Сострадание при виде родных, за чью жизнь опасались, нередко являлось столь сильным, что их близкие старались сразу же, не ограничиваясь одним лишь сочувствием, хоть чем-то помочь им, утешить, поддержать. Был ли устойчивым этот порыв, сказать трудно, но важнее всего то, что он был. Работавшая в госпитале А. В. Сиротова видела, что едят ее родители – «соевые жмыхи (шроты, ужасно, гадость!), кисель из столярного клея», видела, как отец «опухал и валился с ног», и сама, будучи истощенной, ела только суп, откладывая кашу в стеклянную банку. «Отец, приходя домой, очень радовался такому „гостинцу"»[867] – как часто старались отметить во всех проявлениях эту радость голодных людей. Н. П. Заветновская пыталась поддержать своего мужа: «он стал слабеть»[868]. Она пошла на далекий рынок.
«Очень трудно было идти, слабость, ноги у меня распухли, еле тащилась», – сообщала она в письме дочери. Шла, поскольку мужа надо было подкормить «во что бы то ни стало», шла, невзирая на лютый мороз. Долго на рынке она находиться не могла, сумела только обменять вещи на хлеб. Этого было мало, и на другой день она снова пошла туда и «еле притащилась». Но цель была достигнута – ее муж «поел два дня по-настоящему»[869]. За мелкими подробностями скрыто то, ради чего она была готова совершить крестный путь. О любви не сказано ни слова, но описание этого события и есть собственно рассказ о ней, о том, как нестерпимо было видеть муки близкого человека, который не ел «по-настоящему», – а из блокадных записей мы знаем, что это такое. Нам не дано ощутить во всей полноте это переживание, но тот мгновенный, не знающий расчетов и границ порыв защитить и поддержать своих близких показывает, сколь прочными оказались родственные связи. Конечно, многое изменилось, но была такая мера боли родных, которая заставляла кричать. Об этом – в дневнике Р. Малковой, одном из самых трагичных блокадных документов.
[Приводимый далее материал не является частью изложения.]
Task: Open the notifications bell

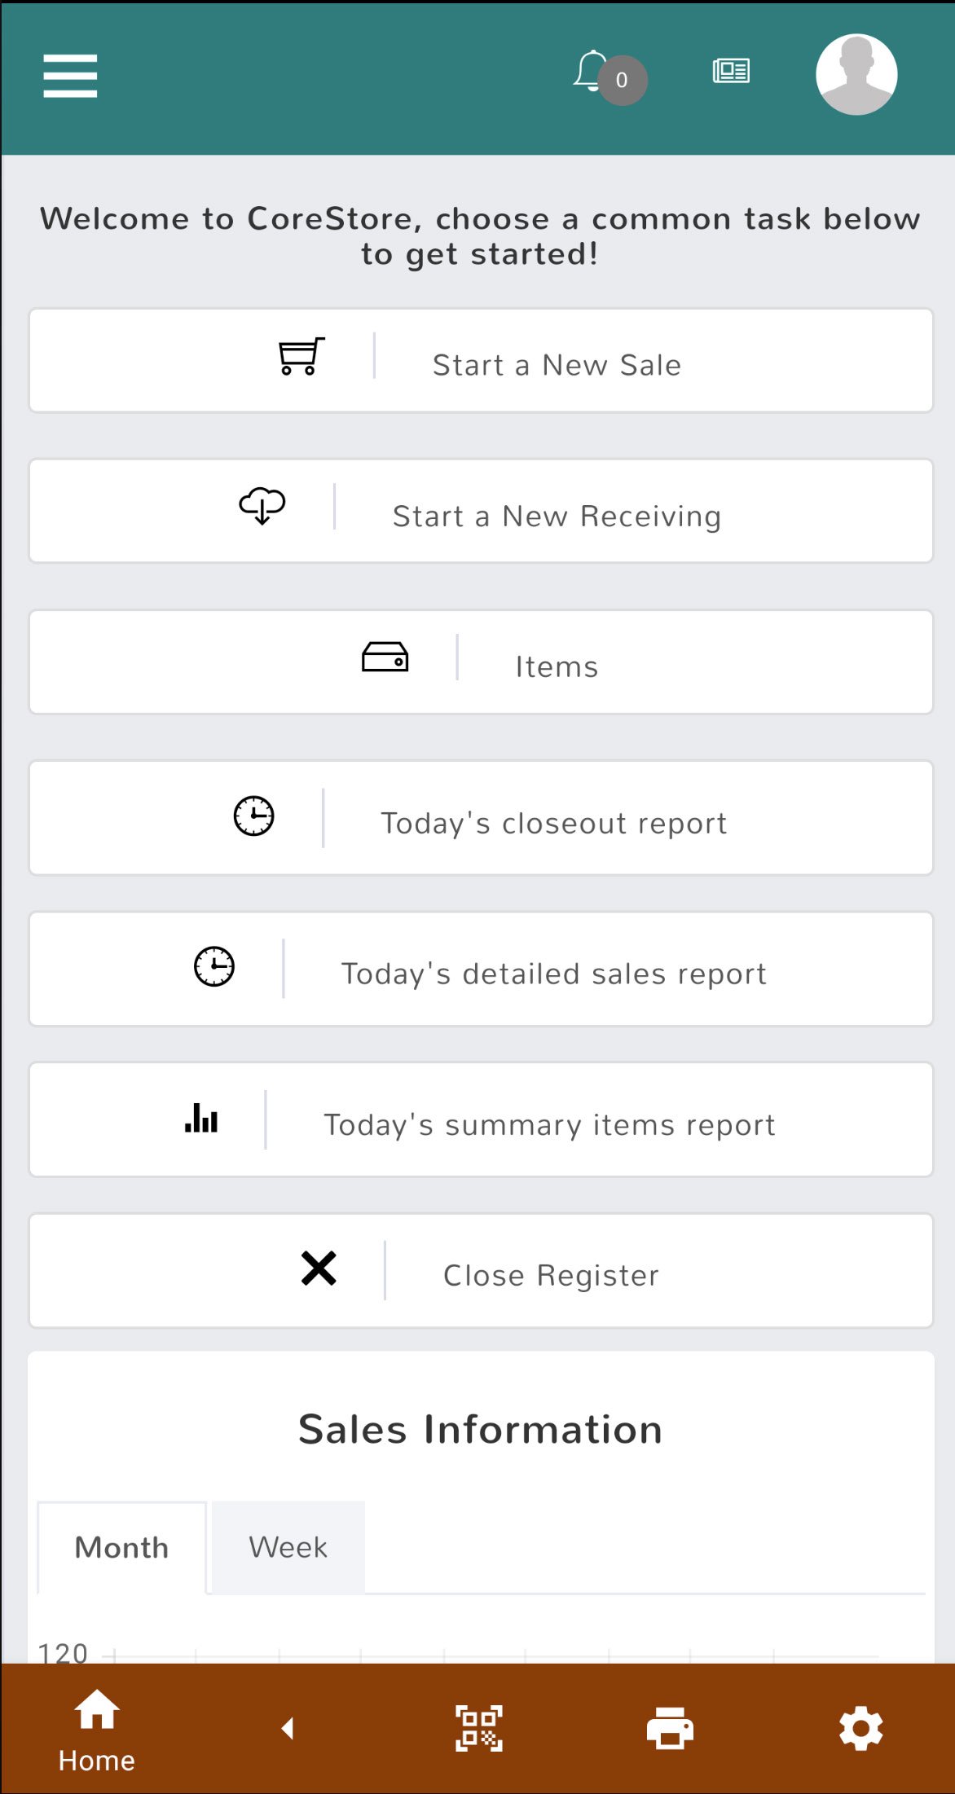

Читать их страшно, все эти описания блокадного дна, на котором оказались изможденные люди. Беспредельное одиночество погибающих – вот фон этого скорбного рассказа. Девочка-подросток Р. Малкова помогала своей матери, истощенной, часто падавшей на улице, дойти до поликлиники. Там ей предстояла болезненная и неприятная процедура.
«Когда она ушла в кабинет врача, я осталась за дверью, – вспоминала Р. Малкова. – Вдруг слышу, что мама сильно закричала и я, стоя за дверью, тоже заплакала»[870]. Наконец процедура была закончена. Едва она вывела мать из поликлиники, пришлось снова возвращаться туда для повторения той же операции. Теперь она боялась оставить мать одну и пошла вместе с ней в кабинет врача: «Мама опять закричала и я тоже закричала: „Доктор, не надо"»[871].